10.18.8 Spam Statistics Package

Paul Graham has written an excellent essay about spam filtering using statistics: A Plan for Spam. In it he describes the inherent deficiency of rule-based filtering as used by SpamAssassin, for example: Somebody has to write the rules, and everybody else has to install these rules. You are always late. It would be much better, he argues, to filter mail based on whether it somehow resembles spam or non-spam. One way to measure this is word distribution. He then goes on to describe a solution that checks whether a new mail resembles any of your other spam mails or not.

The basic idea is this: Create a two collections of your mail, one with spam, one with non-spam. Count how often each word appears in either collection, weight this by the total number of mails in the collections, and store this information in a dictionary. For every word in a new mail, determine its probability to belong to a spam or a non-spam mail. Use the 15 most conspicuous words, compute the total probability of the mail being spam. If this probability is higher than a certain threshold, the mail is considered to be spam.

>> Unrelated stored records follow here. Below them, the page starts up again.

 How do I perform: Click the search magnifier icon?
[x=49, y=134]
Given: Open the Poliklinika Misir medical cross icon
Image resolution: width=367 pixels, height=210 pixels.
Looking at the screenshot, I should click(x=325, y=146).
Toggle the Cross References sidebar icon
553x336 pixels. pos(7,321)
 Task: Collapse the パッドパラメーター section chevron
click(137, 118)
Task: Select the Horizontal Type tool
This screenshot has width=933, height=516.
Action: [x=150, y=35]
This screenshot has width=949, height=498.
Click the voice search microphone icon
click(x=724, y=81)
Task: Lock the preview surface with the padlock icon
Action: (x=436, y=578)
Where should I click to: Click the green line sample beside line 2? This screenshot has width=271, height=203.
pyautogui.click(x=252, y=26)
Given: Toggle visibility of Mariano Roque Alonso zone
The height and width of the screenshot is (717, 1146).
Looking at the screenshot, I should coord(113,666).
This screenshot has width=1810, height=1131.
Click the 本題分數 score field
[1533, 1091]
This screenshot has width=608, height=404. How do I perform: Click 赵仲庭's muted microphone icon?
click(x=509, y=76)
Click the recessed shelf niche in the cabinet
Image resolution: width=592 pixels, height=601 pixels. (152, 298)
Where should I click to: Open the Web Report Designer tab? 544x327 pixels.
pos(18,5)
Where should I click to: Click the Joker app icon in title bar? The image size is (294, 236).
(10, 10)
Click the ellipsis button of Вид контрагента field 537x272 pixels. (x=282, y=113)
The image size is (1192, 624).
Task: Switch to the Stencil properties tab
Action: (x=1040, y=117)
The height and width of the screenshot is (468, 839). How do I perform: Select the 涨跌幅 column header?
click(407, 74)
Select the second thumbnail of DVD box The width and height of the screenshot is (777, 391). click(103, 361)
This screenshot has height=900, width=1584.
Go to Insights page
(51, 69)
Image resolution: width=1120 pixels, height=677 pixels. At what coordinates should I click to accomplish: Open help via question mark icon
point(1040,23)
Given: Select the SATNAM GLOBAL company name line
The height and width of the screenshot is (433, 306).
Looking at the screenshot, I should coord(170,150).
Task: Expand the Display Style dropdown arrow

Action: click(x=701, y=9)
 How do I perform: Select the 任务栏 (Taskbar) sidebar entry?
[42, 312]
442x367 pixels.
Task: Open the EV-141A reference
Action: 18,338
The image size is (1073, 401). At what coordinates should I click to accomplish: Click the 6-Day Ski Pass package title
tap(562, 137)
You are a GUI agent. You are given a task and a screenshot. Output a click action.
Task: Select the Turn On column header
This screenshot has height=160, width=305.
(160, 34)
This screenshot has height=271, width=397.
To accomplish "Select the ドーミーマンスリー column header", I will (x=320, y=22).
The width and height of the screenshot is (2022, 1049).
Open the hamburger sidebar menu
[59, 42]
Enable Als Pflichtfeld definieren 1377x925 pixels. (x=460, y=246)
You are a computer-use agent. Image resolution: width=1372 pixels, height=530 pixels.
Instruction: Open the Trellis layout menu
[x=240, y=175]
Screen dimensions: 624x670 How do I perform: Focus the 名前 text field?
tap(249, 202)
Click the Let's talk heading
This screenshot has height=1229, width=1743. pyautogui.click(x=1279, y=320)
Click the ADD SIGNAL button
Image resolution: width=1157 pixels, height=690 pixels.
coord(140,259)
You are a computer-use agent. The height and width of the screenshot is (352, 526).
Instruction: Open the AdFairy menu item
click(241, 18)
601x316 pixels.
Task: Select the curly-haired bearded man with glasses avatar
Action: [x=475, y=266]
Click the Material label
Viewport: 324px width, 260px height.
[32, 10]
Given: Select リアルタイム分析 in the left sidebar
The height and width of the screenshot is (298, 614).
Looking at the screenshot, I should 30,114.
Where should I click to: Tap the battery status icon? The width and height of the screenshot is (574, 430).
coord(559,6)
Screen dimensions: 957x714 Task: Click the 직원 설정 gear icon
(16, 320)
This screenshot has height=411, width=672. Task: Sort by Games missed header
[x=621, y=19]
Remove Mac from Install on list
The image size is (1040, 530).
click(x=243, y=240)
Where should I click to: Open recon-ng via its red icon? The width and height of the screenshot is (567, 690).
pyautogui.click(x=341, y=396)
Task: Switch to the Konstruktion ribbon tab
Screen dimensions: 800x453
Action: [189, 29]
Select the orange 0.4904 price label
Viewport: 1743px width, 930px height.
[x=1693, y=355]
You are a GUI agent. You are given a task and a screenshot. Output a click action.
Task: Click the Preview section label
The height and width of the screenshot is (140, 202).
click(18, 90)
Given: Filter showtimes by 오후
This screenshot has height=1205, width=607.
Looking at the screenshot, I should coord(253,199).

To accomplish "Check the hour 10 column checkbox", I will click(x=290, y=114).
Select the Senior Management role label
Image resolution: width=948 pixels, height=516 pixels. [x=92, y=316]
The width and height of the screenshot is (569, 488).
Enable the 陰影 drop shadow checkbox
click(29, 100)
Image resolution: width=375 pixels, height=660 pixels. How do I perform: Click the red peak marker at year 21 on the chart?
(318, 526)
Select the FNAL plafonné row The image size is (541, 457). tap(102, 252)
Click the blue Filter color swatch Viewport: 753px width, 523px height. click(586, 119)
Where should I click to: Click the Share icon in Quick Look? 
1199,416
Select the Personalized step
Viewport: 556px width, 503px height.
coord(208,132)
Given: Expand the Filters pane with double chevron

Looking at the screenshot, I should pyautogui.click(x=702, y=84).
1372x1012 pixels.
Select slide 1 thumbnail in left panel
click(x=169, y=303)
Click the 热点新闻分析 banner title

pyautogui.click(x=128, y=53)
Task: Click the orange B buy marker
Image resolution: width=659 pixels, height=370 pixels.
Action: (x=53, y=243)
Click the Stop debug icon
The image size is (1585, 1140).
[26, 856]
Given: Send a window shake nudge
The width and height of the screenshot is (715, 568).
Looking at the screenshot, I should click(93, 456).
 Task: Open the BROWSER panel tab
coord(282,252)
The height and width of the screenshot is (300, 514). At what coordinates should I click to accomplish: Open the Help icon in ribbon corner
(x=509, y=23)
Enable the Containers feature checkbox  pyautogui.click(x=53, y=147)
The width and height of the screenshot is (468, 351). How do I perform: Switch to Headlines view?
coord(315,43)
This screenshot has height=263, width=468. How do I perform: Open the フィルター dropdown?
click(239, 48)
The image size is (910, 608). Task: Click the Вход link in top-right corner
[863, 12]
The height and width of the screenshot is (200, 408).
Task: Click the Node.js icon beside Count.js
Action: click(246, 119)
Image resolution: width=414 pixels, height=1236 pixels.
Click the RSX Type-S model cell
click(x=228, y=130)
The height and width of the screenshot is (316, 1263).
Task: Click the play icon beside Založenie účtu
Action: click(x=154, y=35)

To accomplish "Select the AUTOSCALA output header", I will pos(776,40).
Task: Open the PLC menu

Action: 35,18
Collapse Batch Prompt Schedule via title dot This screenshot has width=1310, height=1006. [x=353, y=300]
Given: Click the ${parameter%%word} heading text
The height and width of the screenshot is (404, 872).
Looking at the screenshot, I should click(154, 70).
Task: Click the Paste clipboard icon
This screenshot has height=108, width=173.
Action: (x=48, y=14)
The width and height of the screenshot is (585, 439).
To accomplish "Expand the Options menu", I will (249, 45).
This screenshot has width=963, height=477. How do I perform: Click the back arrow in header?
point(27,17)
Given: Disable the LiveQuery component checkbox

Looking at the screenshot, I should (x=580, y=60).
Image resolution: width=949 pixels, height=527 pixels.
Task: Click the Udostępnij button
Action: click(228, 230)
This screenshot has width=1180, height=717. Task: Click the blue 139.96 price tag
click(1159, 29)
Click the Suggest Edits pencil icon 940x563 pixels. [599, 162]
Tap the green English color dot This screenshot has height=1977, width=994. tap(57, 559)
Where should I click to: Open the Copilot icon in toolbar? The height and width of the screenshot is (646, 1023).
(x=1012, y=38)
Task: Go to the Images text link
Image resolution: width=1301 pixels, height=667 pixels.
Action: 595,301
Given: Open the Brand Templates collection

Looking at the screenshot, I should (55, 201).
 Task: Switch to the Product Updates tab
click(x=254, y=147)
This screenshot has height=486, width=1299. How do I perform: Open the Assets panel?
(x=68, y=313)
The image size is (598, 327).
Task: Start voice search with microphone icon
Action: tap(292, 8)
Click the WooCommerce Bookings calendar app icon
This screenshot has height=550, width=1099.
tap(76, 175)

The Spam Statistics package adds support to Gnus for this kind of filtering. It can be used as one of the back ends of the Spam package (see Spam Package), or by itself.

Before using the Spam Statistics package, you need to set it up. First, you need two collections of your mail, one with spam, one with non-spam. Then you need to create a dictionary using these two collections, and save it. And last but not least, you need to use this dictionary in your fancy mail splitting rules.